Regulating Right to Freedom of Religion
- 28 Sep 2019
- 4 min read
The High Court of Karnataka has issued guidelines to all city municipal corporations regarding granting permission for temporarily using public roads and footpaths.
- Major Observation:
- The right under Article 25 (freedom to the free profession, practice and propagation of religion) of the Constitution of India does not extend to public road and footpath.
- One cannot get the rights to use public roads and streets just because it is for religious purposes.
- Inspection is Mandatory:
- Authorities cannot mechanically process applications filed under the State Municipal Corporations Act for grant of permission to temporarily use public roads or footpaths for any purposes, including for the celebration of religious festivals or functions.
- The authorised officers will have to compulsorily inspect the premises, including roads and footpaths, and will have to take a report from the traffic police on the impact on traffic, before granting any permission.
- Putting up temporary structures can be permitted only after ensuring that such structures would not cause any obstruction to the free flow of traffic or curtail the right of citizens to free use of footpaths.
- The corporations have been directed not to permit digging up of roads or footpaths while granting permission to put up temporary structures.
- The Supreme Court has already held that it is a fundamental right of citizens to use public roads for passage of vehicles, and footpaths to walk (in line with Article 21 of the Constitution).
- Display of the Permission at the Location:
- The copy of the permission and conditions imposed for putting up temporary structures, including the period of permission, should be displayed prominently by those to whom the permission has been granted.
- Any structures not displaying a copy of the permission can be treated as illegal and removed.
Article 25: Freedom of Conscience and Free Profession, Practice and Propagation of Religion
- Fundamental Right Enshrined: Article 25 says that all persons are equally entitled to freedom of conscience and the right to freely profess, practice and propagate religion.
- The implications of this are:
- Freedom of conscience: Inner freedom of an individual to mould his relation with God or Creatures in whatever way he desires.
- Right to Profess: Declaration of one’s religious beliefs and faith openly and freely.
- Right to Practice: Performance of religious worship, rituals, ceremonies and exhibition of beliefs and ideas.
- Right to Propagate: Transmission and dissemination of one’s religious beliefs to others or exposition of the tenets of one’s religion.
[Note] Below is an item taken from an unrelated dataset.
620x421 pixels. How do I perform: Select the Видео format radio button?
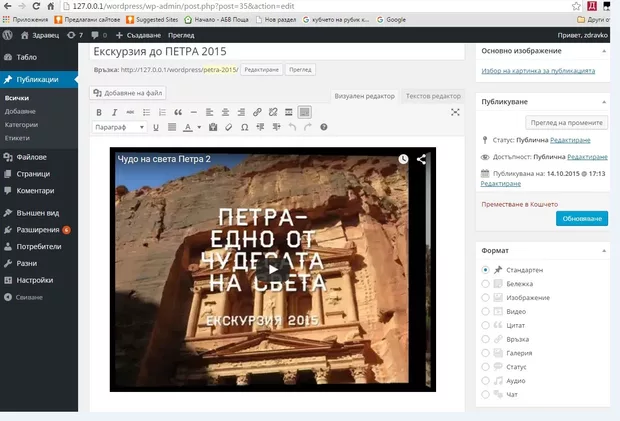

- Article 25 covers religious beliefs (doctrines) as well as religious practices (rituals).
- Moreover, these rights are available to all persons—citizens as well as non-citizens.
- These rights are subject to public order, morality, health and other provisions relating to fundamental rights.
- The State is permitted to regulate or restrict any economic, financial, political or other secular activity associated with religious practice.
Article 21: Protection of Life and Property
- It declares that no person shall be deprived of his life or personal liberty except according to the procedure established by law.
- This right is available to both citizens and non-citizens.